**TASK INPUT:**

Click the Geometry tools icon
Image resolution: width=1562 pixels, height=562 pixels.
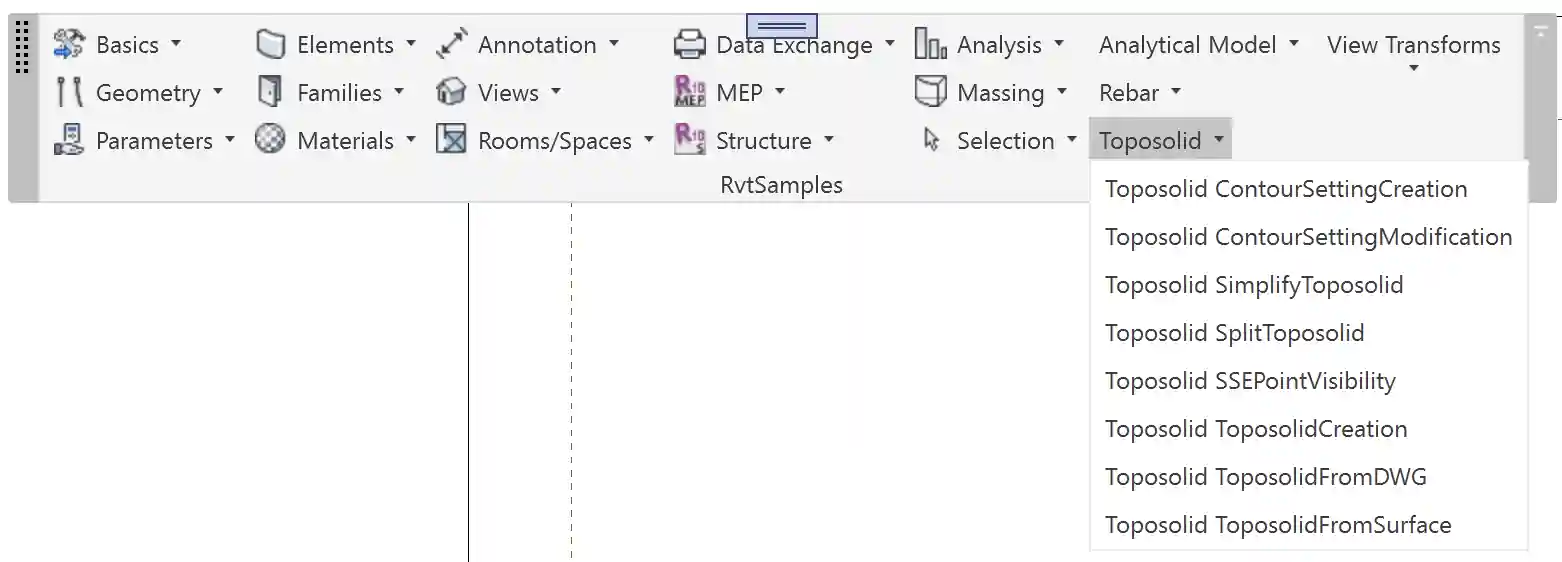pyautogui.click(x=69, y=93)
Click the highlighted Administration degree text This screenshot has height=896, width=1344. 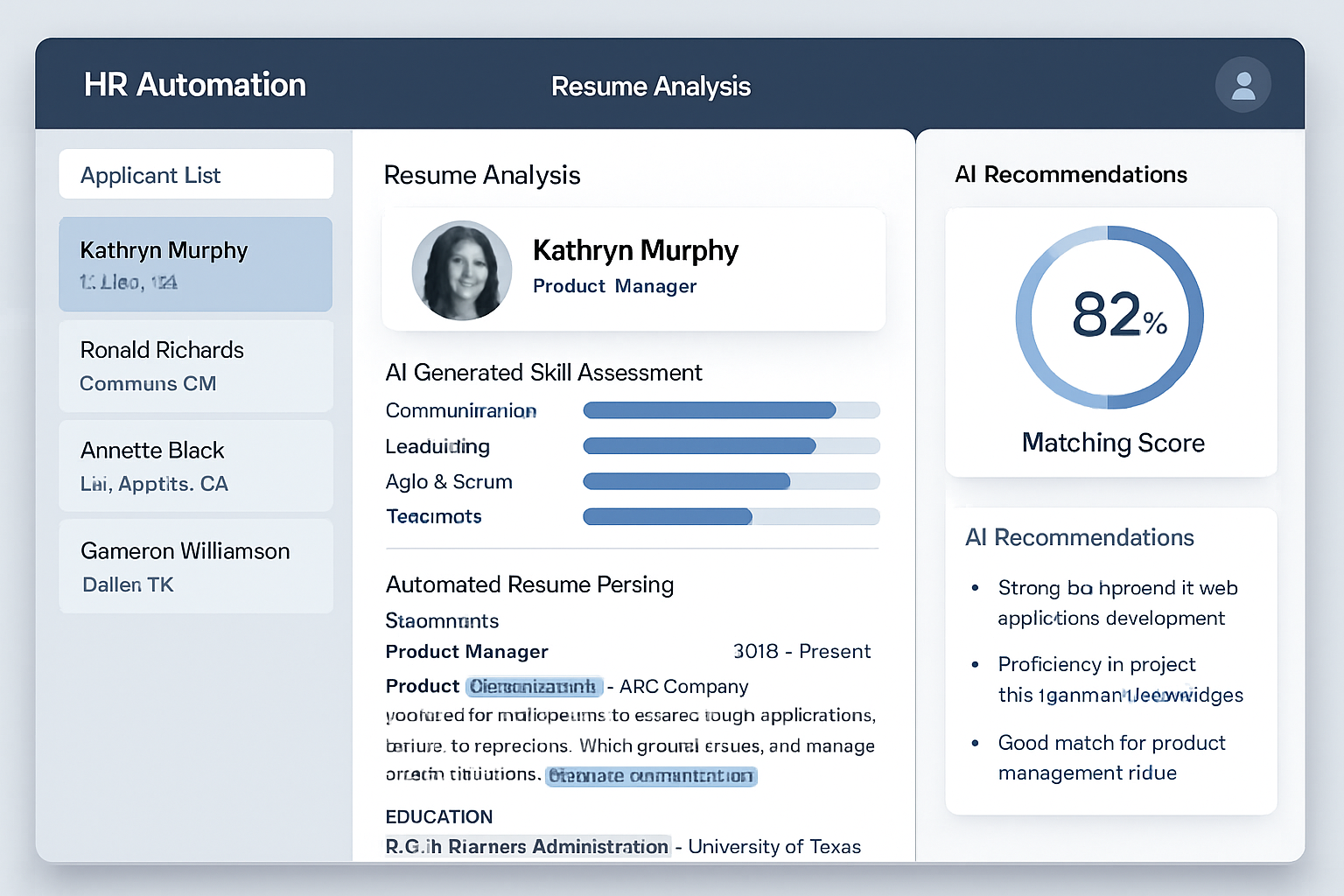coord(528,847)
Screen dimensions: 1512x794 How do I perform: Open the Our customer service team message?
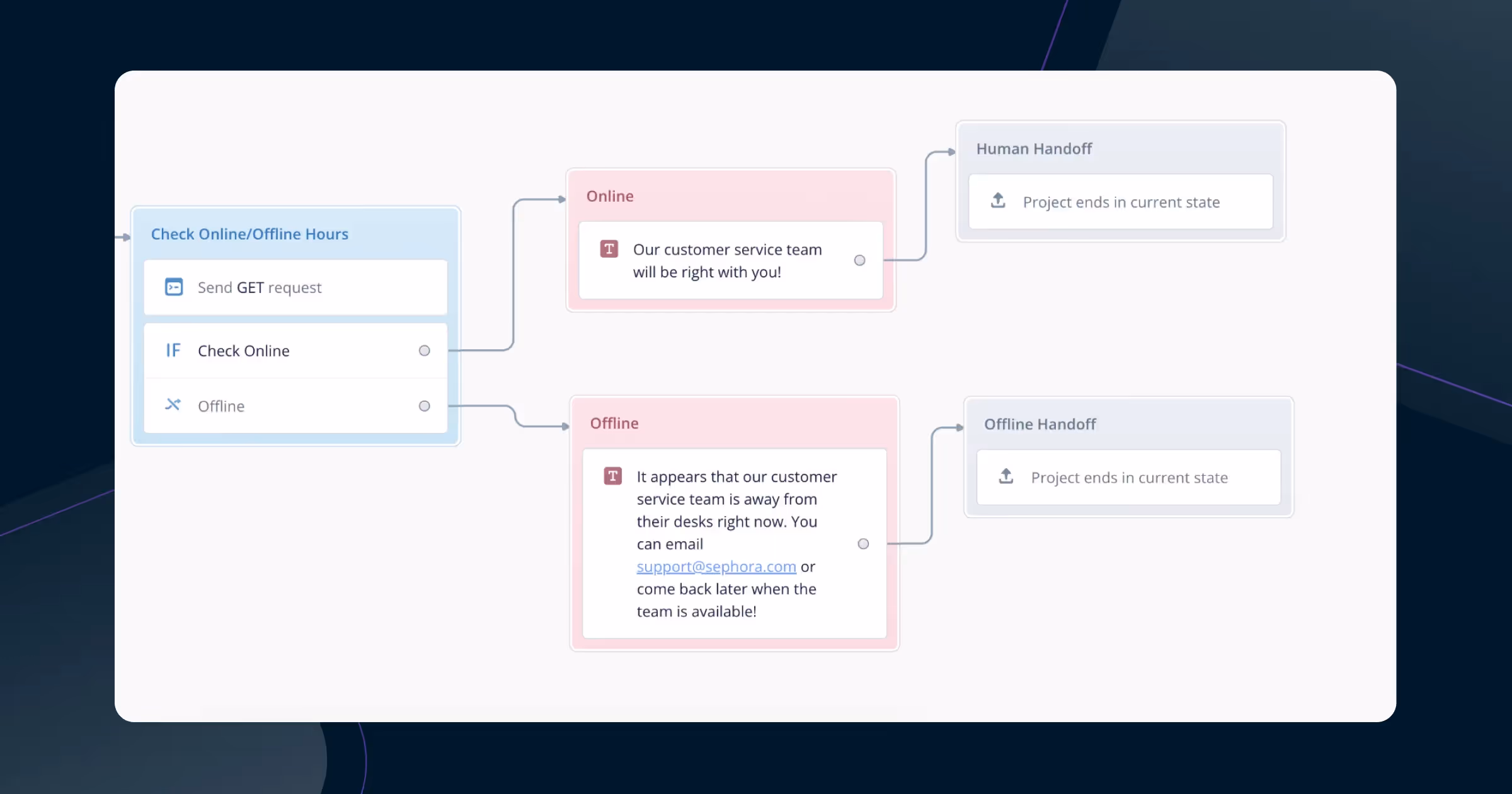tap(727, 260)
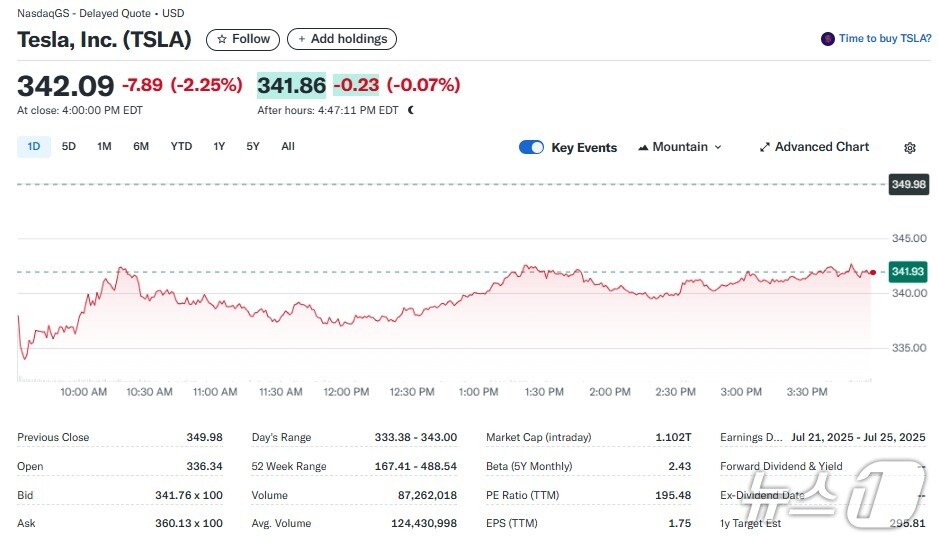Expand the Mountain chart style dropdown
Image resolution: width=939 pixels, height=542 pixels.
click(x=717, y=147)
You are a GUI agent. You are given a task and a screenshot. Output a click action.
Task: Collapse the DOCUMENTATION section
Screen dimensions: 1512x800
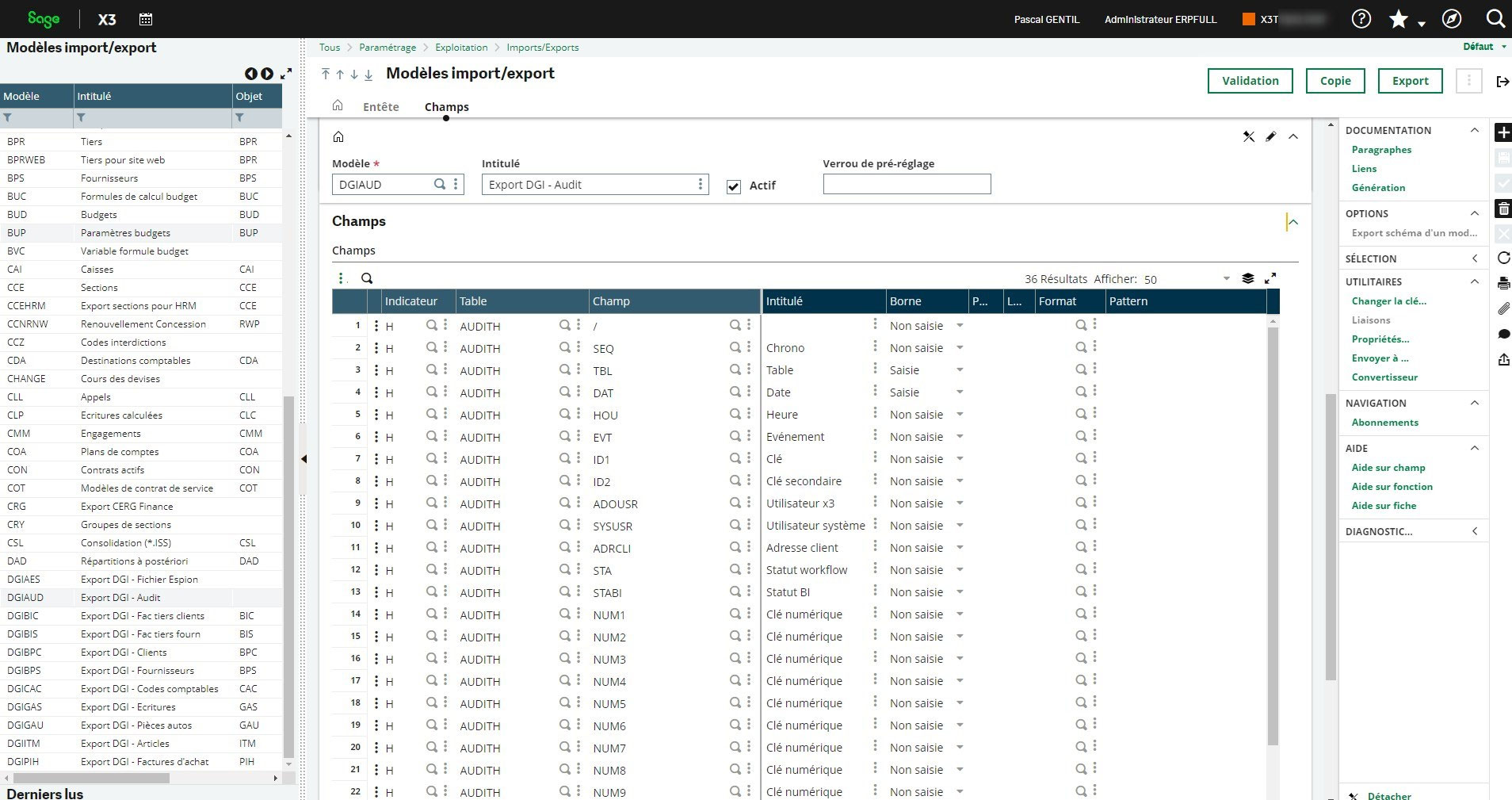coord(1475,130)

**AIM:**
Copy the data word for word, from the line containing "You are a GUI" through the end of the data. Leave the pictures out of your copy.

**WRITTEN RESPONSE:**
You are a GUI agent. You are given a task and a screenshot. Output a click action.
Task: Collapse the DOCUMENTATION section
Screen dimensions: 1512x800
coord(1475,130)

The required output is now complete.